The DPU uses block RAM as the memory unit by default. For a target device with both block RAM and UltraRAM, configure the number of UltraRAM to determine how many UltraRAMs are used to replace some block RAMs. The number of UltraRAM should be set as a multiple of the number of UltraRAM required for a memory unit in the DPU. An example of block RAM and UltraRAM utilization is shown in the Summary tab section.
- Timestamp
- When enabled, the DPU records the time that the DPU project was synthesized. When disabled, the timestamp keeps the value at the moment of the last IP update.
Summary Tab
A summary of the configuration settings is displayed in the Summary tab. The target version shows the DPU instruction set version number.
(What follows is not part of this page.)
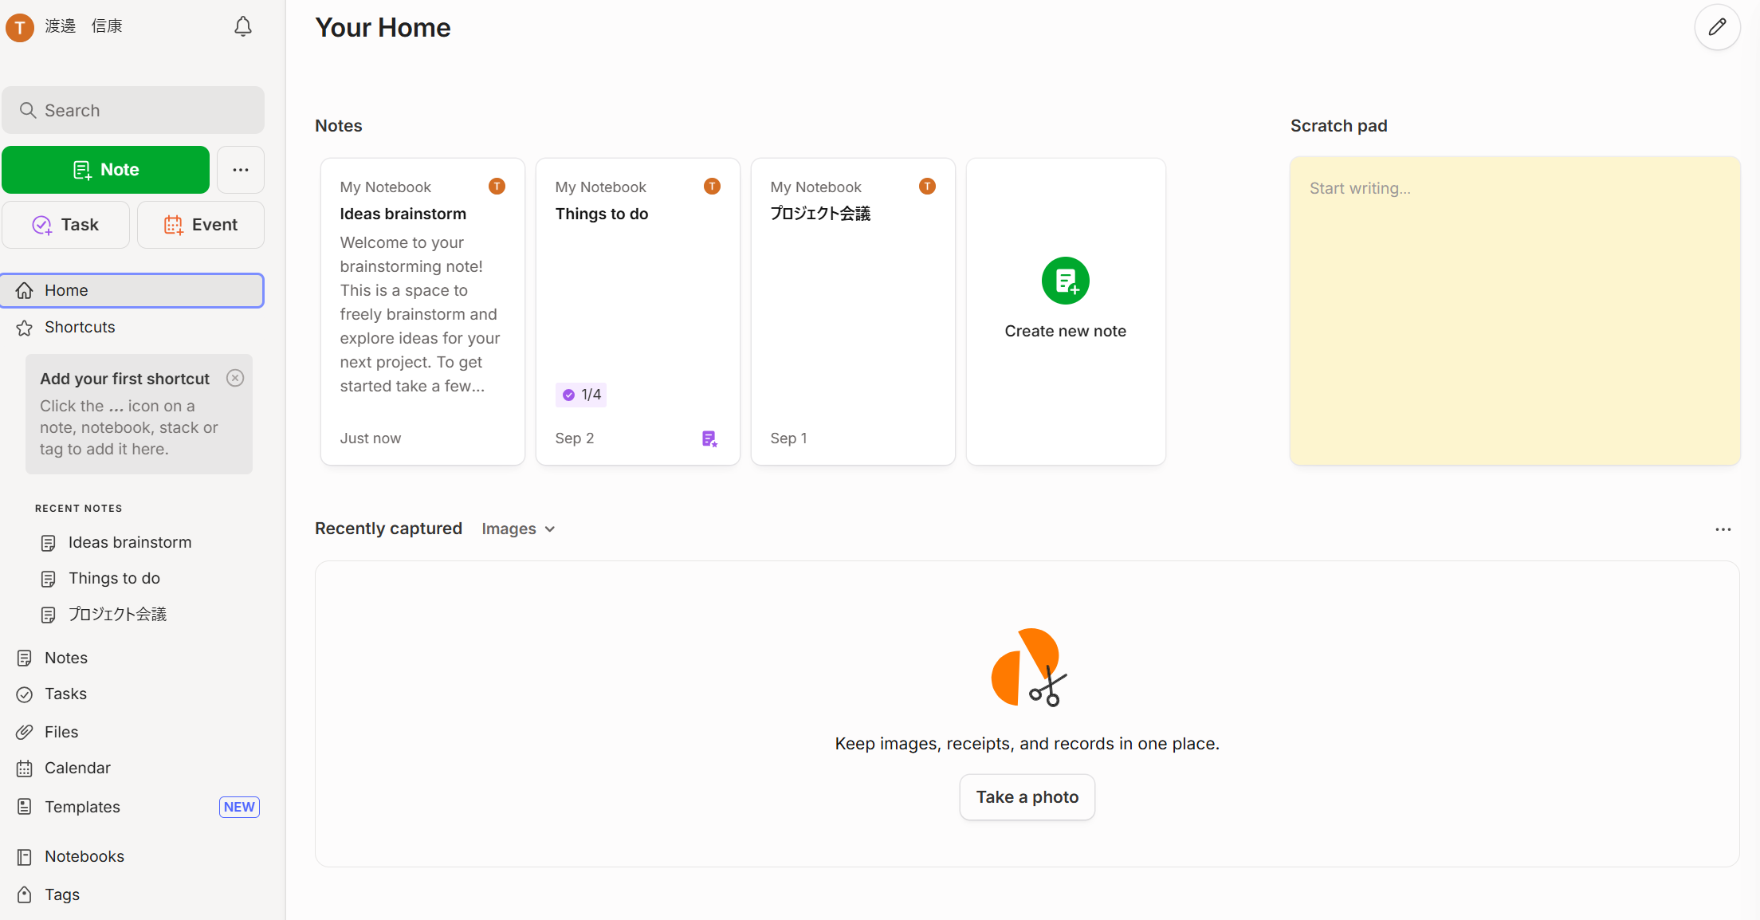Click the Tags icon in the sidebar
Screen dimensions: 1760x920
click(24, 894)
DPU Performance on Different Devices
The following table shows the peak theoretical performance of the DPU on different devices.
Device | DPU Configuration | Frequency (MHz) | Peak Theoretical Performance (GOPS) |
---|---|---|---|
Z7020 | B1152x1 | 200 | 230 |
ZU2 | B1152x1 | 370 | 426 |
ZU3 | B2304x1 | 370 | 852 |
ZU5 | B4096x1 | 350 | 1400 |
ZU7EV | B4096x2 | 330 | 2700 |
ZU9 | B4096x3 | 333 | 4100 |
Performance of Different Models
In this section, the performance of several models is given for reference. The results shown in the following table were measured on a Xilinx® ZCU102 board with three B4096 cores with 16 threads running at 287 MHz.
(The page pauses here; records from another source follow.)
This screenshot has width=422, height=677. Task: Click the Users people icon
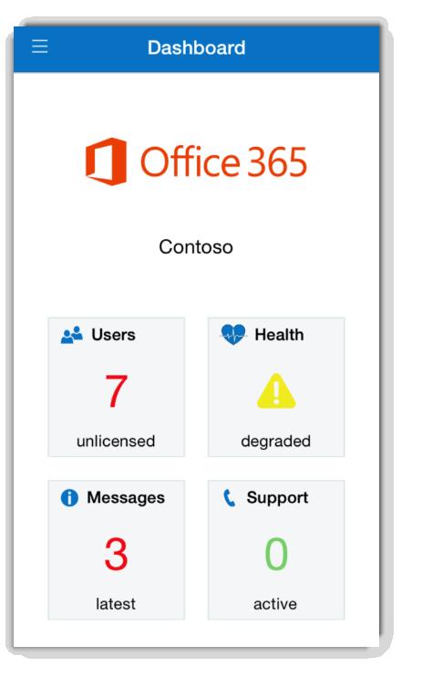click(x=72, y=335)

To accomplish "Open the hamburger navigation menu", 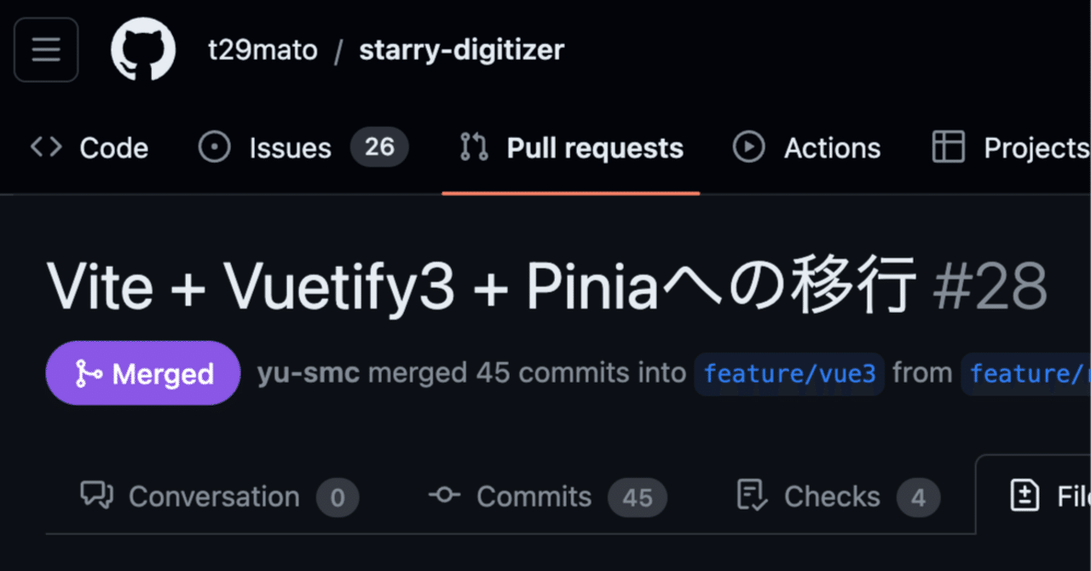I will click(46, 49).
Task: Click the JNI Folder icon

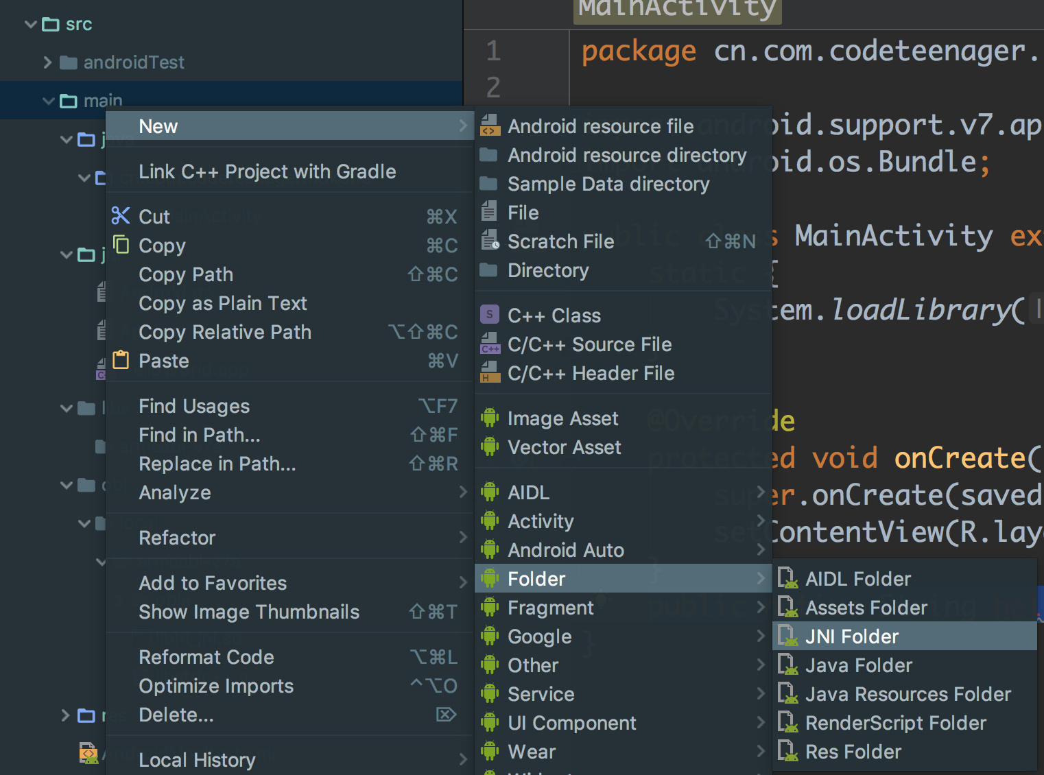Action: pyautogui.click(x=787, y=636)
Network Model | Workload (GOPs per image) | Input Image Resolution | Accuracy (DPU)2 | Frame per second (FPS) |
---|---|---|---|---|
Inception-v1 | 3.2 | 224*224 | Top-1: 0.6954 | 452.4 |
ResNet50 | 7.7 | 224*224 | Top-1: 0.7338 | 163.4 |
MobileNet_v2 | 0.6 | 299*299 | Top-1: 0.6352 | 587.2 |
SSD_ADAS_VEHICLE1 | 6.3 | 480*360 | mAP: 0.4190 | 306.2 |
SSD_ADAS_PEDESTRIAN1 | 5.9 | 640*360 | mAP: 0.5850 | 279.2 |
SSD_MobileNet_v2 | 6.6 | 480*360 | mAP: 0.2940 | 124.7 |
YOLO-V3-VOC | 65.4 | 416*416 | mAP: 0.8153 | 43.6 |
YOLO-V3_ADAS1 | 5.5 | 512*256 | mAP: 0.5301 | 239.7 |
|
Unsupported Models
Some models in a specific DPU architecture may not be supported due to a large feature map size. Following is a list of unsupported models in different architectures:
DPU Architecture | Unsupported models |
---|---|
B512 | inception_resnet_v2_tf |
vgg_16_tf | |
vgg_19_tf | |
mobilenet_edge_1_0_tf | |
facerec_resnet20 | |
facerec_resnet64 | |
facerec-resnet20_mixed_pt | |
pmg_pt | |
B800 | vgg_16_tf |
vgg_19_tf | |
facerec_resnet20 | |
facerec_resnet64 | |
facerec-resnet20_mixed_pt | |
B1024 | inception_resnet_v2_tf |
vgg_16_tf | |
vgg_19_tf | |
mobilenet_edge_1_0_tf | |
facerec_resnet20 | |
facerec_resnet64 | |
facerec-resnet20_mixed_pt | |
pmg_pt | |
B1152 | vgg_16_tf |
vgg_19_tf | |
B1600 | vgg_16_tf |
vgg_19_tf | |
facerec_resnet20 | |
facerec_resnet64 | |
facerec-resnet20_mixed_pt | |
B2304 | vgg_16_tf |
vgg_19_tf | |
B3136 | vgg_16_tf |
vgg_19_tf |
I/O Bandwidth Requirements
Network Model | B1152 | B4096 | ||
---|---|---|---|---|
Peak (MB/s) | Average (MB/s) | Peak (MB/s) | Average (MB/s) | |
Inception-v1 | 1704 | 890 | 4626 | 2474 |
ResNet50 | 2052 | 1017 | 5298 | 3132 |
SSD ADAS VEHICLE | 1516 | 684 | 5724 | 2049 |
YOLO-V3-VOC | 2076 | 986 | 6453 | 3290 |
If one DPU core needs to run at full speed, the peak I/O bandwidth requirement shall be met. The I/O bandwidth is mainly used for accessing data though the AXI master interfaces (DPU0_M_AXI_DATA0 and DPU0_M_AXI_DATA1).